Prometheus is an open-source monitoring tool built by the Cloud Native Computing
Foundation. It gives you access to a variety of metrics you can use to monitor your Data Gate for watsonx instances. The metrics are presented
graphically by the Prometheus web UI. This section describes how to set up instance monitoring with
Prometheus.
About this task
Prometheus collects the following metrics:
Core synchronization
metrics:
| Metric |
Type |
Description |
datagate_table_sync_latency_milliseconds |
Gauge |
The current synchronization latency in milliseconds |
datagate_table_sync_deleted_rows_per_second |
Gauge |
Number of rows that are deleted per second |
datagate_table_sync_inserted_rows_per_second |
Gauge |
Number of rows that are inserted per second |
datagate_table_sync_target_inserted_rows_total |
Function Counter |
Total number of rows inserted into the target database since the start of the
synchronization process |
datagate_table_sync_target_deleted_rows_total |
Function Counter |
Total number of rows that were deleted from the target database since the start of the
synchronization process |
Synchronization state metrics:
| Metric |
Type |
Description |
datagate_table_sync_state |
Gauge |
If synchronization is active, this metric has a value of 1; if not, the value is 0. This
value has the label state. |
datagate_table_sync_state_value |
Gauge |
A numeric synchronization status value that is useful for the debugging of unknown errors
or unrecognized error codes. |
Row operation metrics:
| Metric |
Type |
Description |
datagate_table_sync_source_insert_log_records_total |
Function Counter |
Total number of INSERT log record that were read from the source Db2® for z/OS® log since the start of the synchronization
process |
datagate_table_sync_source_update_log_records_total |
Function Counter |
Total number of UPDATE log record that were read from the source Db2 for z/OS log since the start of the synchronization
process |
datagate_table_sync_source_delete_log_records_total |
Function Counter |
Total number of DELETE log record that were read from the source Db2 for z/OS log since the start of the synchronization
process. |
datagate_table_sync_source_compensated_rows_total |
Function Counter |
Total number of compensated rows processed by the source log parser |
datagate_table_sync_source_utility_log_records_total |
Function Counter |
Total number of utility log records processed by the source log parser |
Net effect operation metrics:
| Metric |
Type |
Description |
datagate_table_sync_target_intra_tx_net_effect_operations_total |
Function Counter |
Cumulative total of intra-transaction net-effect operations applied to the target database,
that is, operations within a single transaction |
datagate_table_sync_target_inter_tx_net_effect_operations_total |
Function Counter |
Cumulative total of inter-transaction net-effect operations applied to the target database,
that is, a total calculated on the basis of individual transaction values between the
synchronization start and the metric capture point |
Capture time:
| Metric |
Type |
Description |
datagate_table_sync_capture_time_timestamp_seconds |
Gauge |
A UNIX timestamp in seconds that shows when the metrics were captured from the target
database |
Health metrics:
| Metric |
Type |
Description |
datagate_table_sync_statistics_available |
Gauge |
A value that shows whether synchronization statistics are currently available.
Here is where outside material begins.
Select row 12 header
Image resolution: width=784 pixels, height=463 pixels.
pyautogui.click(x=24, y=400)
If
statistics are available, this value is 1, if not, it is 0. |
datagate_table_sync_metrics_refresh_success_total |
Counter |
The number of successful metrics refresh operations since the start of the pod. The value
is reset when you restart the pod. |
datagate_table_sync_metrics_refresh_failures_total |
Counter |
The number of failed metrics refresh operations since the start of the pod. The value is
reset when you restart the pod. |
datagate_table_sync_metrics_last_success_timestamp_seconds |
Gauge |
A UNIX timestamp in seconds that shows the time of the last successful metrics refresh.
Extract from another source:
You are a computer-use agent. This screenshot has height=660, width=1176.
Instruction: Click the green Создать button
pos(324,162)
This value remains 0 until the first successful refresh after the start of the pod. |
datagate_table_sync_metrics_refresh_duration_seconds |
Timer/histogram |
Duration of the metrics refresh operation |
Procedure
- Log in to the OpenShift® server where the Data Gate for watsonx instance is installed.
- In the terminal or shell window, set the following environment variables:
export CPD_URL="https://cpd-cpd-instance.apps.example.com"
export METRICS_URL="https://api-<host-route>/metrics"
export DATAGATE_NAMESPACE="<datagate-namespace>"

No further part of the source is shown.